Determined to reclaim Thanksgiving traditions that were put on pause last year by the COVID-19 pandemic, millions of people in the US have loaded up their vehicles or piled onto planes to gather again with family and friends.
The number of air travelers in the US this week is expected to approach or even exceed levels before the pandemic, and auto club AAA predicts that 48.3 million people would travel at least 80km from home over the holiday period, an increase of nearly 4 million more than last year, despite sharply higher gasoline prices.
Many feel emboldened by the fact that nearly 200 million people in the US are fully vaccinated.
Photo: AFP
However, it also means brushing aside concerns about a resurgent virus at a time when the US is averaging nearly 100,000 new infections per day, and hospitals in Michigan, Minnesota, Colorado and Arizona are seeing alarming increases in patients.

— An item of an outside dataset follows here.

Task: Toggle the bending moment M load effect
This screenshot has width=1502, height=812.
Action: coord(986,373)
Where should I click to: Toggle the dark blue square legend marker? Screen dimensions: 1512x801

The US Centers for Disease Control and Prevention said that unvaccinated people should not travel, although it is unclear whether that recommendation is having any effect.
More than 2.2 million travelers streamed through airport checkpoints on Friday, the busiest day since the pandemic devastated travel early last year.
From Friday through Tuesday, the number of people flying in the US was more than double the same days last year.
At Newark Liberty International Airport in New Jersey, Christian Titus was heading to Canada to visit extended family.
Titus said that his has spent much of the pandemic inside, but is willing to risk flying on a crowded airplane because he misses being around his family.
He got a booster vaccine to increase his protection.
“My mental health does better by being around my family during these times,” he said. “Yeah, it’s dangerous. But you love these people, so you do what you can to stay safe around them.”
Meka Starling and her husband were excited for many members of their extended family to meet their two-year-old son, Kaiden, for the first time at a big Thanksgiving gathering in Linden, New Jersey.
“We’ve put pictures on Facebook so a lot of them have seen pictures of him, but to get to actually touch him and talk to him, I’m excited about it,” said Starling, 44, of West Point, Mississippi.
At the Denver airport, Rasheeda Golden arrived from Houston with her boyfriend and his sister on their way to a snowmobiling excursion over Thanksgiving.
“It’s exciting to be traveling now, especially with things opening back up, some sense of normalcy going on. I welcome it,” she said.
Golden added that she’s not worried about flying, but she remains cautious when she is in “a cluster of too many people.”
“As long as we have our masks on, I’ve done my part,” she said. “The rest is to enjoy my vacation.”